## What the exercise asks
Extract every line of the records below that contains the word "click".

--- BEGIN ---

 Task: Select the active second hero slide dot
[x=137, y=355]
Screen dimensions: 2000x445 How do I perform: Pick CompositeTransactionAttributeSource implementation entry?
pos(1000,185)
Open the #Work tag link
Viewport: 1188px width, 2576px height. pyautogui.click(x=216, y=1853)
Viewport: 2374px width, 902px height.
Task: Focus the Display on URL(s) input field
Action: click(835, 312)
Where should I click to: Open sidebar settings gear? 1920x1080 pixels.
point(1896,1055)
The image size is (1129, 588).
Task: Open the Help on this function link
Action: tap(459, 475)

--- END ---

## Response
Viewport: 1188px width, 2576px height. pyautogui.click(x=216, y=1853)
Action: click(835, 312)
Where should I click to: Open sidebar settings gear? 1920x1080 pixels.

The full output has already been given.